Fucking Valuations- Out With the Old in With the New… Startups course class 3

eToro

We are in the second round of eToro startup course,  below are some insights following Startup Class 3 on Value Systems.

As usual the week’s class was attended by an eclectic group of the highly talented people that we have here at eToro along with one or two visitors checking out the scene. Just before tha class I was out of line with one of the students, which lead me to say I am sorry in a very special way, we started the class twitting   “its ok to tell your manager to go fuck himself, if he is out of line or annoying you”, reaffirming the openesss (perhaps insanity) of eToro’s culture. Haven’t had anyone take me up on this generous offer so I a guess I’m fine. I am not sure this is the kind of culture that would be encouraged in the competitive environment of an investment bank or a global law firm, which I suppose brings me onto value systems

The class was about how the valuation of companies have changed over time; value was previously determined by what the company said it was, compared with the present today where a company is valued based on its long-term potential.

The great companies of today create value, are lasting and durable and capture at least some of the value they create.

Previously valuations were based upon formulas such as PER ratio (price earnings ratio) or PEG ratio (price per share, earnings per share, annual EPS growth). However the class learnt that to accurately value a company one must take into account growth, the time value of money and variable cash flows. New means of valuing companies are constantly evolving. Today many tech companies lose money and their value is restricted to the future, ignoring the traditional 10-15 year thinking…

A company’s valuation only makes concrete sense if it has long-term durability. The ‘first-mover’ advantage as outlined in the class is therefore crucial. However if one wants to maintain value being the last-mover is as important as being the first mover. Sustainable innovation is the key to long-term value.

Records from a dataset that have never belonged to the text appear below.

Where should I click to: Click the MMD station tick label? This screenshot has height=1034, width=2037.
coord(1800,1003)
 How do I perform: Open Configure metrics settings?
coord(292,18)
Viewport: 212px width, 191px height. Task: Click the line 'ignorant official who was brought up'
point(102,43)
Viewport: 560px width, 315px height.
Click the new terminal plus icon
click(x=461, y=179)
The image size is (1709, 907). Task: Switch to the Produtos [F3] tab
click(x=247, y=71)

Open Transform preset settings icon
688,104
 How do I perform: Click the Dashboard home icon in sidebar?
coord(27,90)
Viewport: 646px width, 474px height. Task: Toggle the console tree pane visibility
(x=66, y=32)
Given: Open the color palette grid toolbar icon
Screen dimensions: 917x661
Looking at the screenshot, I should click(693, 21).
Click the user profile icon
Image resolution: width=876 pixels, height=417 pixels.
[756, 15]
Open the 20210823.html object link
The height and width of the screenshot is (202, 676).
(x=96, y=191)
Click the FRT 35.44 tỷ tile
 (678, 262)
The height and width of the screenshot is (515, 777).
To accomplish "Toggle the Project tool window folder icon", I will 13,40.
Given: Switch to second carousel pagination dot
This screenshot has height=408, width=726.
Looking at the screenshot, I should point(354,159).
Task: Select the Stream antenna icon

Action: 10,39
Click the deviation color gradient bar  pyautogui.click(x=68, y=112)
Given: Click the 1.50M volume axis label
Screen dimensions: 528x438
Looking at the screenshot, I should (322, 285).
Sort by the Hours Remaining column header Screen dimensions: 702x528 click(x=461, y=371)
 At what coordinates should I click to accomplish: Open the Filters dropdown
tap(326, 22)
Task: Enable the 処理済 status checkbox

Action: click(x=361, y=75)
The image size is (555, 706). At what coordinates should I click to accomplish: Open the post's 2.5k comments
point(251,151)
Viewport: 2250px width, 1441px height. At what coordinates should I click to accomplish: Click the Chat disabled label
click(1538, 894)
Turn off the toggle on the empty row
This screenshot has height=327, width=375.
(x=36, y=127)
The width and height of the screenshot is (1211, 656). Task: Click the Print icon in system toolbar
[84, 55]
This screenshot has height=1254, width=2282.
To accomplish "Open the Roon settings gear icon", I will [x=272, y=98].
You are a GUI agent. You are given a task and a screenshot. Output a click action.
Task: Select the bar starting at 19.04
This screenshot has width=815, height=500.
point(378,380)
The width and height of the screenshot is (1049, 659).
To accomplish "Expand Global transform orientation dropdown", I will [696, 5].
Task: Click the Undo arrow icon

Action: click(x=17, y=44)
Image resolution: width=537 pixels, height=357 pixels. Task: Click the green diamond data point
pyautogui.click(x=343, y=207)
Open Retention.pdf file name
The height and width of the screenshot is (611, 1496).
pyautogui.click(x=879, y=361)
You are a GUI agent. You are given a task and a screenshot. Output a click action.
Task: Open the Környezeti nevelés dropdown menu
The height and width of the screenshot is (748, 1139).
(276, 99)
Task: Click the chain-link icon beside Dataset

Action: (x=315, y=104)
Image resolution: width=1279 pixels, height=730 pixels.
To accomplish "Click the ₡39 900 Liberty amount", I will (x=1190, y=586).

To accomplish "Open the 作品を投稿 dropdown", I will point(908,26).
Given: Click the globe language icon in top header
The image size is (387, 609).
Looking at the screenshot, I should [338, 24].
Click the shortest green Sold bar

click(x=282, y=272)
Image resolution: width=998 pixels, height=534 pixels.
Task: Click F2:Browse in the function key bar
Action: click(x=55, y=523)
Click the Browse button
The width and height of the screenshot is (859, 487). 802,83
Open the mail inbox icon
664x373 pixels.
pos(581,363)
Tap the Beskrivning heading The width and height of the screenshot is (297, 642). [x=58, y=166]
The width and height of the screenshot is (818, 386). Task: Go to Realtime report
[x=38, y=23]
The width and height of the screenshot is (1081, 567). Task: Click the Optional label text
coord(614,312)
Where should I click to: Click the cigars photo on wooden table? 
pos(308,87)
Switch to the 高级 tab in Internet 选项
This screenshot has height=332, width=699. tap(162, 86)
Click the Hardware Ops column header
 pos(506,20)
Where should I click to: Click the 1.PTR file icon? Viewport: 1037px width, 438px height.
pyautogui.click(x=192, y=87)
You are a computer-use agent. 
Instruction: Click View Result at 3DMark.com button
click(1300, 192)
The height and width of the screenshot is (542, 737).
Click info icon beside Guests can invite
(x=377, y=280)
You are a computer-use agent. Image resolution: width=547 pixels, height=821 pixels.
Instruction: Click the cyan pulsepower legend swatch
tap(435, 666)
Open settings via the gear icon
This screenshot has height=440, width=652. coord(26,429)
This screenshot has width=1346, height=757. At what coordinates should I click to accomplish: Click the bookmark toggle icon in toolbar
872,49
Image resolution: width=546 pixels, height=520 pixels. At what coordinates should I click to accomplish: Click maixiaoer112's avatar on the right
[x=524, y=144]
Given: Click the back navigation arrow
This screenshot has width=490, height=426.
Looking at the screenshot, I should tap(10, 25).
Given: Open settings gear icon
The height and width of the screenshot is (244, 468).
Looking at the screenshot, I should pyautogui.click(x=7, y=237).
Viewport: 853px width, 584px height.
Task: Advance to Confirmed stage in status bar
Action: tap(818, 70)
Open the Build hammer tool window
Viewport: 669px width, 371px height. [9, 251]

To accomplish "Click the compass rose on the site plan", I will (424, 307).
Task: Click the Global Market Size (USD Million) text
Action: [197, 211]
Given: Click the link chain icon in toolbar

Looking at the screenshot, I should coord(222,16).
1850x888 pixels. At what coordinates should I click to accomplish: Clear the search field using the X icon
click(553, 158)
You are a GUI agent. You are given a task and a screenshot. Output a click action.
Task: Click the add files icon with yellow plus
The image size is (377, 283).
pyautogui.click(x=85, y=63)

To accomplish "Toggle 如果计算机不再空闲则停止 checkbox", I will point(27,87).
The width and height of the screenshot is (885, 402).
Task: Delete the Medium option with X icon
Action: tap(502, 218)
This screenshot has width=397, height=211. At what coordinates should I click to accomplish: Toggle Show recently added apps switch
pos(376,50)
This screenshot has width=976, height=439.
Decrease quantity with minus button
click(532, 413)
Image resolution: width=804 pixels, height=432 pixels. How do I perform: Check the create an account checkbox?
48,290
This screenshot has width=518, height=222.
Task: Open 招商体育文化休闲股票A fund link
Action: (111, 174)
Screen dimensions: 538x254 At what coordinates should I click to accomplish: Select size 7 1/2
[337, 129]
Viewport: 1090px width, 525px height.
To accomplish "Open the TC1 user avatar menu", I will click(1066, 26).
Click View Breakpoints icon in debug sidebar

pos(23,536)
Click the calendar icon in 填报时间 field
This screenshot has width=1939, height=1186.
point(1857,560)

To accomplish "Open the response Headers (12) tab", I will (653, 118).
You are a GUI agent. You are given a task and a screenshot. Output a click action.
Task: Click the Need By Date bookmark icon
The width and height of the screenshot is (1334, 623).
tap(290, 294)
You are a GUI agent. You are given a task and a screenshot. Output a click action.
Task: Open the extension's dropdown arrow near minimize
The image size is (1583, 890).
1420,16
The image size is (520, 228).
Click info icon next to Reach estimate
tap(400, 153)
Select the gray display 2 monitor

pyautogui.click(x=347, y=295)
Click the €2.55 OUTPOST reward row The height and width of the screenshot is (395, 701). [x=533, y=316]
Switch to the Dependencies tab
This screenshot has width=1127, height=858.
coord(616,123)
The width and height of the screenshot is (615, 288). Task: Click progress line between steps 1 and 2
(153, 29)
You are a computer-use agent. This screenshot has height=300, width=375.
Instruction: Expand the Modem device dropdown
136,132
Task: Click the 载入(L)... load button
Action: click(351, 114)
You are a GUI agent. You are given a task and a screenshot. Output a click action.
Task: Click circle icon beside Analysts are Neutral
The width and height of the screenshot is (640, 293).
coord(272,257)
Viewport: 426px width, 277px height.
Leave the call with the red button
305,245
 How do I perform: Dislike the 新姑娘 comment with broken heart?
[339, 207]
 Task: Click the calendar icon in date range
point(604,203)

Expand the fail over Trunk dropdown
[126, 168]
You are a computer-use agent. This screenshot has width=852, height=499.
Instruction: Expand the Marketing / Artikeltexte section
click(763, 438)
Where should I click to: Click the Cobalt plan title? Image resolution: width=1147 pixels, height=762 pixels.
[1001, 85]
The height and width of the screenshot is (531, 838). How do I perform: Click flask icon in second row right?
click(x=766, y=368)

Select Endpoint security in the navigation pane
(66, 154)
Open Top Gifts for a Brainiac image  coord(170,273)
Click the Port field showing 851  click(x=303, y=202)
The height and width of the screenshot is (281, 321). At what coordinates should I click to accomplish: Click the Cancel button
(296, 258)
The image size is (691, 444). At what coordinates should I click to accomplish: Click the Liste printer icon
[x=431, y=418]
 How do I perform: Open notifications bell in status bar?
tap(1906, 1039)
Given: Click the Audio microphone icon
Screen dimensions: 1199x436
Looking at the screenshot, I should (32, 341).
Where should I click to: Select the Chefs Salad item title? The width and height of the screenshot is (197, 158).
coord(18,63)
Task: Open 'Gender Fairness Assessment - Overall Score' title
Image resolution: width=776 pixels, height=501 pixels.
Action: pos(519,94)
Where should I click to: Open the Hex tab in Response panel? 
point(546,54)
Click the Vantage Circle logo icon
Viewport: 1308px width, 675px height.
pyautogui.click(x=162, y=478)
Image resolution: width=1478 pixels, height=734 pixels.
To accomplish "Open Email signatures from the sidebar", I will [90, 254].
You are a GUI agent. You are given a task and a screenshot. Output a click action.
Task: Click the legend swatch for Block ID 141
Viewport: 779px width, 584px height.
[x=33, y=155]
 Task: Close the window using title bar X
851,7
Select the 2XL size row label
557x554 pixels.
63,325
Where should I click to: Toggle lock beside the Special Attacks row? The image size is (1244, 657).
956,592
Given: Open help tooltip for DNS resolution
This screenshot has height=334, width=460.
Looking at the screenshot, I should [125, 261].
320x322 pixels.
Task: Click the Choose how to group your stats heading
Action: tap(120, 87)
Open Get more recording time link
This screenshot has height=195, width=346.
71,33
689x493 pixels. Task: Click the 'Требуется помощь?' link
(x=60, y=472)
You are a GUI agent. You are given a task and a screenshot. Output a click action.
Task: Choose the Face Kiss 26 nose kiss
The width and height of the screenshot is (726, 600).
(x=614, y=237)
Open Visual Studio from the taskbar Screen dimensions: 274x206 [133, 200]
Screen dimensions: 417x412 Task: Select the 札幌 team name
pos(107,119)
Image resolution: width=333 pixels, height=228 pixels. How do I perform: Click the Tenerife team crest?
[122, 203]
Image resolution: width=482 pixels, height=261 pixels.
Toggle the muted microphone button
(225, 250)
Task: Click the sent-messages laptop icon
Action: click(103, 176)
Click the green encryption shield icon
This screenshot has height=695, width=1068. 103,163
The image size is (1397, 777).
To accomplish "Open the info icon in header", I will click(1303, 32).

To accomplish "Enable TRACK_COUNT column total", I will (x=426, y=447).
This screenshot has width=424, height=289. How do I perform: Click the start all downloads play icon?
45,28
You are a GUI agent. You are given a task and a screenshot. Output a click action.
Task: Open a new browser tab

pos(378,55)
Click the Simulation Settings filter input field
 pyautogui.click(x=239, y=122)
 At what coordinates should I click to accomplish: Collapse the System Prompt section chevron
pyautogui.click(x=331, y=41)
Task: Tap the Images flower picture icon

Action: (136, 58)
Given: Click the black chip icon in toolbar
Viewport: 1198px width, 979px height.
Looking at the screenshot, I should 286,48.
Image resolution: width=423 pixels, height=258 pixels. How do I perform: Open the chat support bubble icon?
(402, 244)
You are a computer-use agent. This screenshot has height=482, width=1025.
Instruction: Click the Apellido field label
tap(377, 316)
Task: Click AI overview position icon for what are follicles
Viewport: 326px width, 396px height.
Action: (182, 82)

Supply and demand are useful in capturing value. Within this context the class discussed the positives of operating within a ‘blue ocean’ compared to the ruthless competition of a ‘red ocean’. The most desirable aim would be to become a monopoly rather than operate within a ‘perfect economy’, where a large number of firms enter the market and swallow up profits. However in order to monopolise one must innovate and continue to create value that can be sustained over time. Google operates by the mantra 10x where they constantly aim to create products and services 10 per cent better than that of the competition.

Effectively competition is overrated. The idea of graduating from Stanford Law school and then going on to work insanely hard for a good pay package amongst ruthless competition where the odds are stacked against you is hardly rewarding. Startup life can be tough and full of risks, but also less pointlessly competitive. You know where the end game lies. Winning by a large margin is better than ruthless competition if you can swing it in that direction.

Technology starts from the idea that the world is Mount Everest. If the world is truly flat its just crazed competition. Well-defined, well-understood markets are harder to master.

There is a dynamic that arguably characterises all great tech companies i.e. last mover monopolies. These businesses create value. They last. And they make money. Successful businesses are trained to focus on sustaining innovations, innovations at the profitable, high end of the market, making things incrementally bigger, more powerful and more efficient.

To create value one needs to be bold and brave and perhaps do the unconventional, like telling your manager to go fuck himself.